━━━ Text segment ━━━

[Tarantool-patches] [PATCH v2 luajit 16/30] test: adapt PUC Lua test for %q in fmt for LuaJIT

Sergey Kaplun skaplun at tarantool.org
Thu Apr 8 11:51:52 MSK 2021


Igor,

On 07.04.21, Igor Munkin wrote:
> Sergey,
> 
> On 07.04.21, Sergey Kaplun wrote:
> > Igor,
> > 
> 
> <snipped>
> 
> > > > > > string.format(): %q reversible.
> > > > > > See also https://luajit.org/extensions.html#lua52.
> > > > > > 
> > > > > > In Lua 5.1 string.format() does not accept string values containing
> > > > > > embedded zeros, except as arguments to the '%q' option.
> > > > > > In Lua 5.2 '\0' is not handled differently from other
> > > > > > control chars in string.format('%q', ...).
> > > > > > See commit 7cc981c14067d4b0e774a6bfb0acfc2f5c911f0d
> > > > > > (string.format("%q", str) is now fully reversible
> > > > > > (from Lua 5.2).).
> > > > > 
> > > > > Well, I honestly don't understand what is changed in *semantics*. I've
> > > > > tried the following command with Lua 5.2, Lua 5.1 and LuaJIT 2.0.5 as an
> > > > > interpreter being tested
> > > > > | <interp> -e 'print(string.format("%q", "\0"))'
> > > > > 
> > > > > I understand the semantics of "%q", but was it just a bug in Lua 5.1?
> > > > 
> > > > A bug with the test for it???
> > > 
> > > Well, I can remind you the bug with <tonumber> we fixed the last year.
> > > There might be no test for it though, but all in all it has not been
> > > fixed in Lua 5.1.
> > 
> > I mean that this behaviour is verificated by the test. When behaviour is
> > changed the test is changed too.
> > 
> > > 
> > > > 
> > > > > What does "fully reversible" mean in this context?
> > > 
> > > This question is left unaddressed.
> > 
> > I don't know what does Mike mean by these.
> 
> Then it would be great to describe the changes on your own. I can hardly
> split the comment into yours words and ones taked from Lua Reference
> manual or git log, but you are writing that "In Lua 5.2 '\0' is not
> handled differently from other control chars". Could you please clarify
> the difference you are talking about? Or provide the links describing
> it? May be some parts from PIL?
> 
> > 
> > > 
> > > > > 
> > > > > I understand only the fact the behaviour differs and you reimplemented
> > > > > the test assertion according to Lua 5.2 testing suite. That's all.
> > > > > 
> > > > > I found not a single word regarding this issue in Lua bugs[1] page,
> > > > > except invalid handling of \r[2]. Is there any issue/page with a more
> > > > 
> > > > It looks unrelated to these changes.
> > > > 
> > > > > verbose explanation what has been changed in 7cc981c?
> > > > 
> > > > I just read these lines in Lua 5.1 reference manual :):
> > > > | This function does not accept string values containing embedded
> > > > | zeros, except as arguments to the q option.

━━━

### Exercise instructions
1. In the patch review thread, why does Igor ask Sergey to describe the changes on his own? Answer in one to three sentences.
2. Summarize the patch review thread in two sentences.

━━━ Provided data ━━━

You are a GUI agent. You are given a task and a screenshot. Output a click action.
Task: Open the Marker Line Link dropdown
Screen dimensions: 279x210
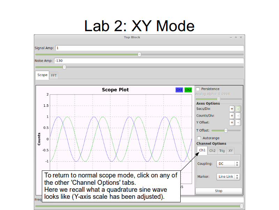pos(228,177)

━━━

### Answers provided
1. Sergey said he didn't know what Mike meant by "fully reversible," so Igor asked him to explain the changes himself. Igor also found it hard to tell which words in the comment were Sergey's and which came from the Lua Reference manual or the git log.

2. In a review of a patch adapting a PUC Lua test for %q in string.format for LuaJIT, Igor asks what changed in semantics between Lua 5.1 and 5.2 and what "fully reversible" means. Sergey answers that the test verifies this behavior and changes when it changes, says he doesn't know what Mike meant, and cites the Lua 5.1 manual line that the function does not accept strings with embedded zeros except as arguments to the q option.